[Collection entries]
* * *

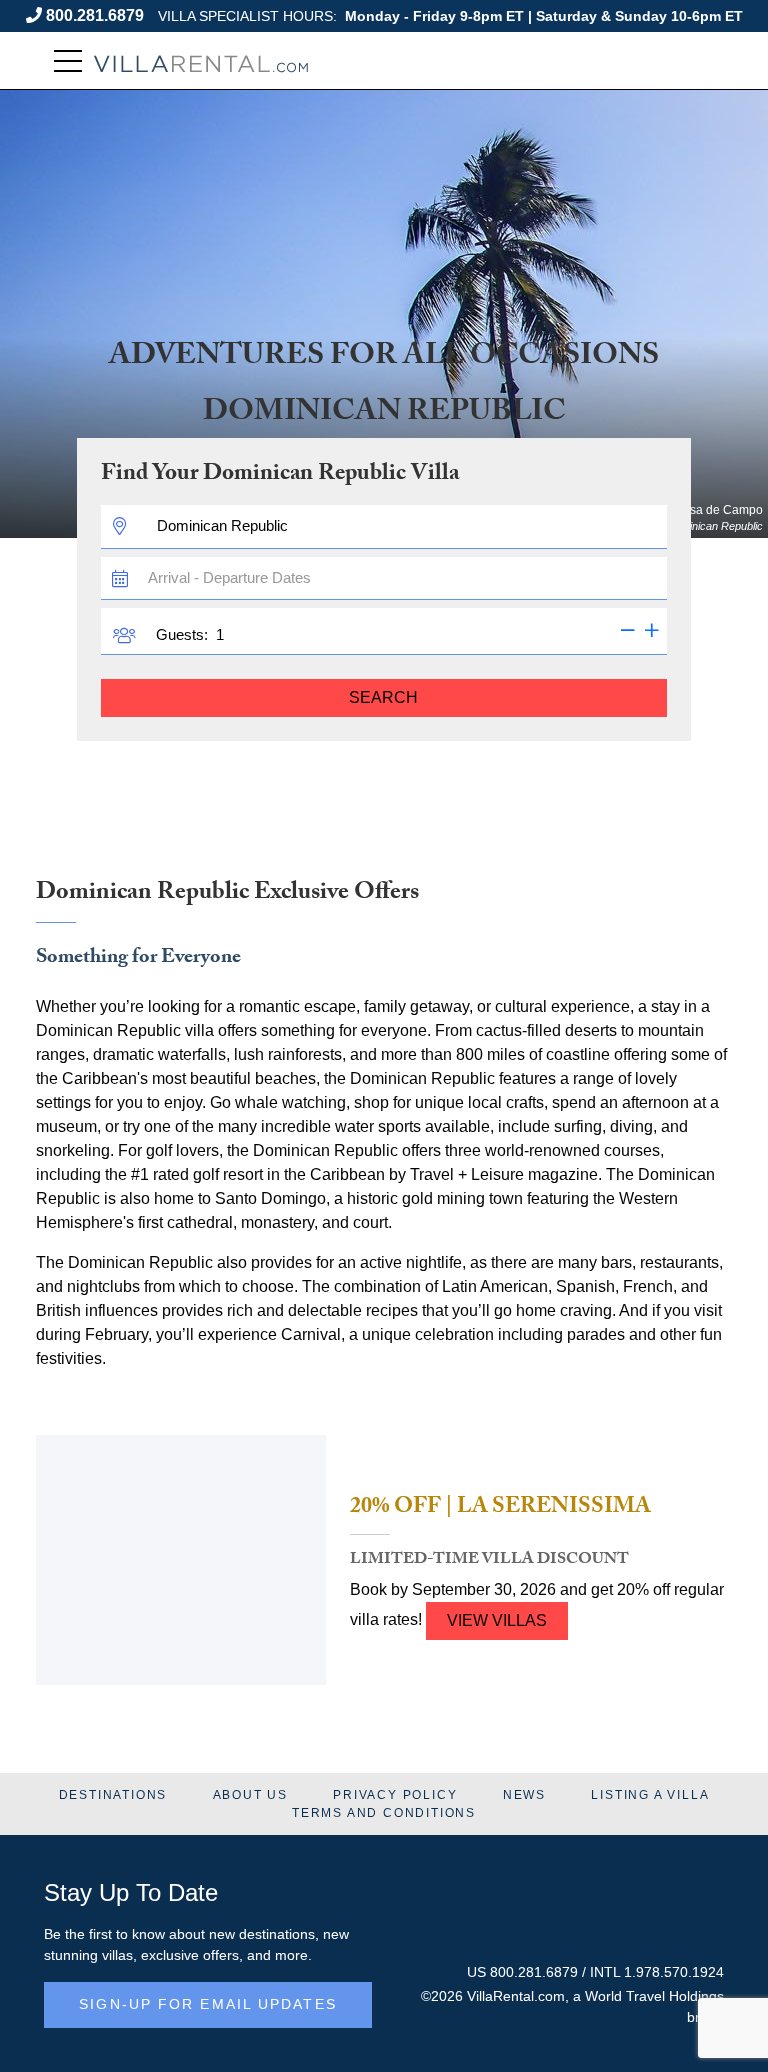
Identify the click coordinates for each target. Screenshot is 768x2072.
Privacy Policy (395, 1795)
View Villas (497, 1620)
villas (117, 1955)
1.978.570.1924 (674, 1972)
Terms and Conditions (384, 1813)
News (524, 1795)
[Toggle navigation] (68, 61)
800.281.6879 (95, 15)
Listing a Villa (650, 1795)
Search (383, 697)
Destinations (113, 1795)
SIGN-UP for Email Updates (208, 2004)
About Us (250, 1795)
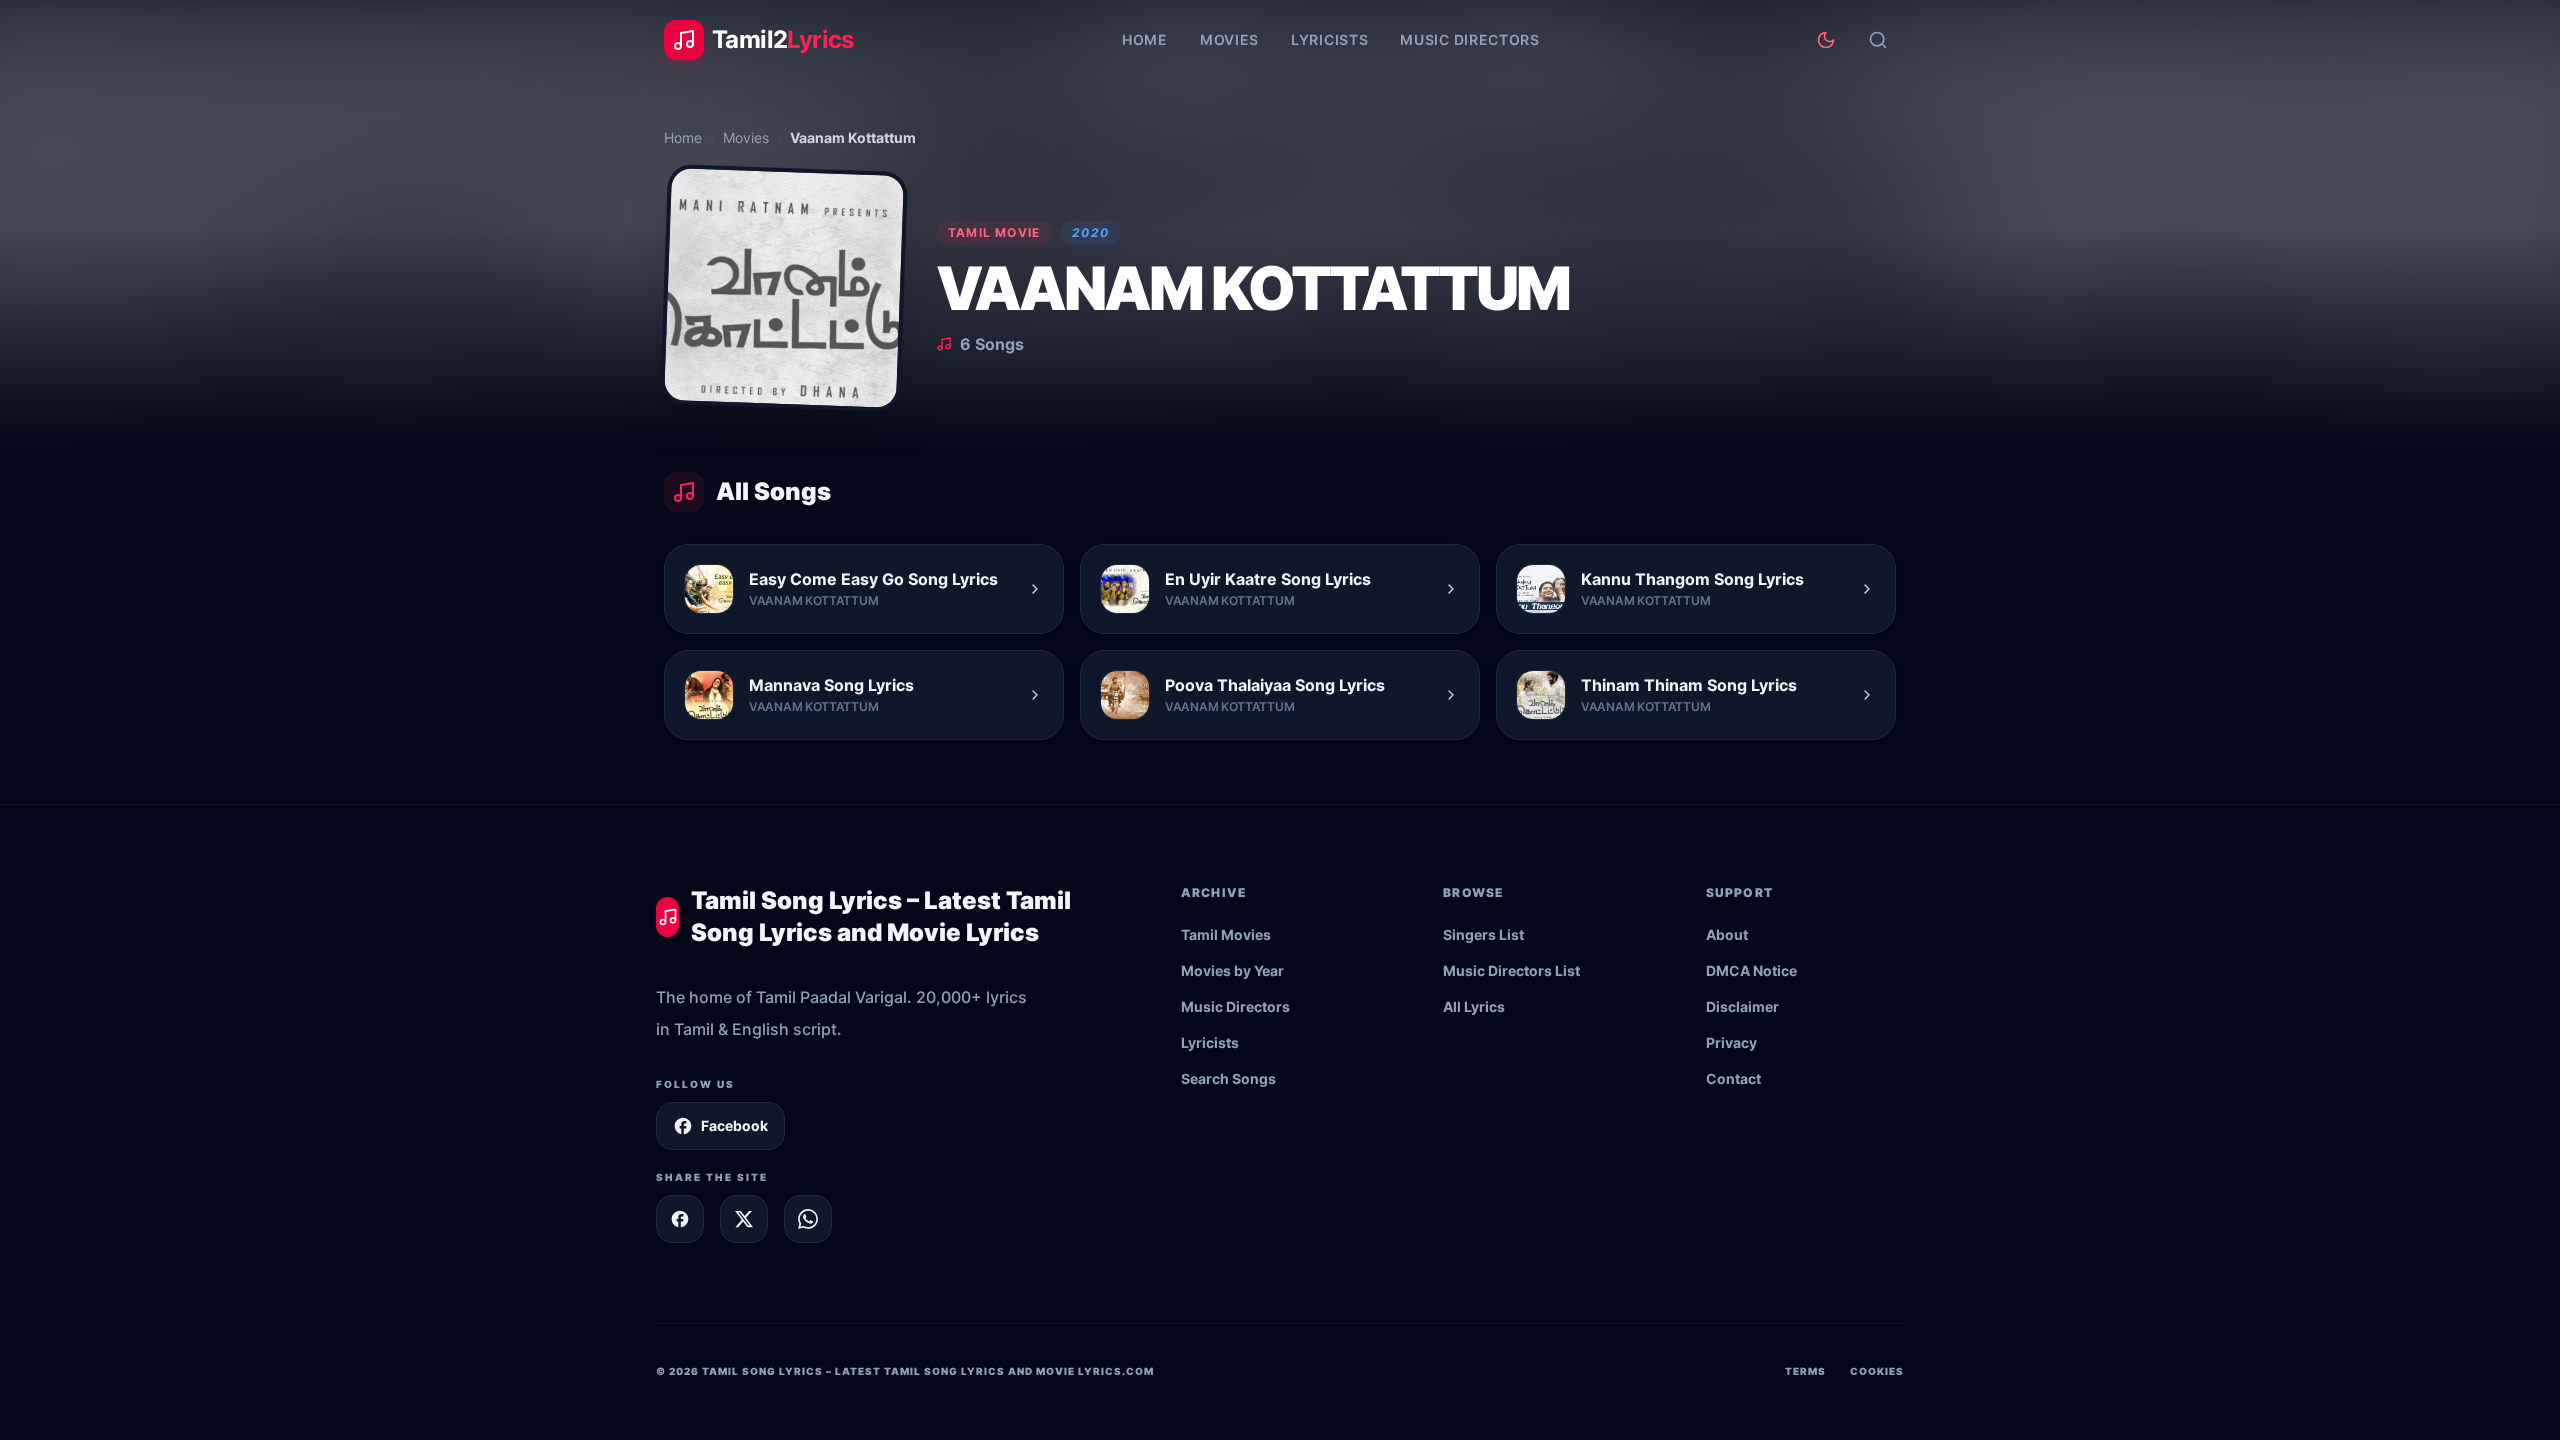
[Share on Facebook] (680, 1219)
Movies (1229, 39)
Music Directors (1470, 39)
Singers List (1483, 934)
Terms (1805, 1371)
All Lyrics (1474, 1006)
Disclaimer (1742, 1006)
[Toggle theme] (1826, 40)
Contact (1733, 1078)
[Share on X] (744, 1219)
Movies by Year (1232, 970)
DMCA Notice (1751, 970)
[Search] (1878, 40)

* * *

_Exercise objective:_ The reply should hold exactly the lines above, starting at the line with "View Villas (497, 1620)" and ending at the line with "DMCA Notice (1751, 970)", and no pictures.

_Response below:_
View Villas (497, 1620)
villas (117, 1955)
1.978.570.1924 (674, 1972)
Terms and Conditions (384, 1813)
News (524, 1795)
[Toggle navigation] (68, 61)
800.281.6879 (95, 15)
Listing a Villa (650, 1795)
Search (383, 697)
Destinations (113, 1795)
SIGN-UP for Email Updates (208, 2004)
About Us (250, 1795)
[Share on Facebook] (680, 1219)
Movies (1229, 39)
Music Directors (1470, 39)
Singers List (1483, 934)
Terms (1805, 1371)
All Lyrics (1474, 1006)
Disclaimer (1742, 1006)
[Toggle theme] (1826, 40)
Contact (1733, 1078)
[Share on X] (744, 1219)
Movies by Year (1232, 970)
DMCA Notice (1751, 970)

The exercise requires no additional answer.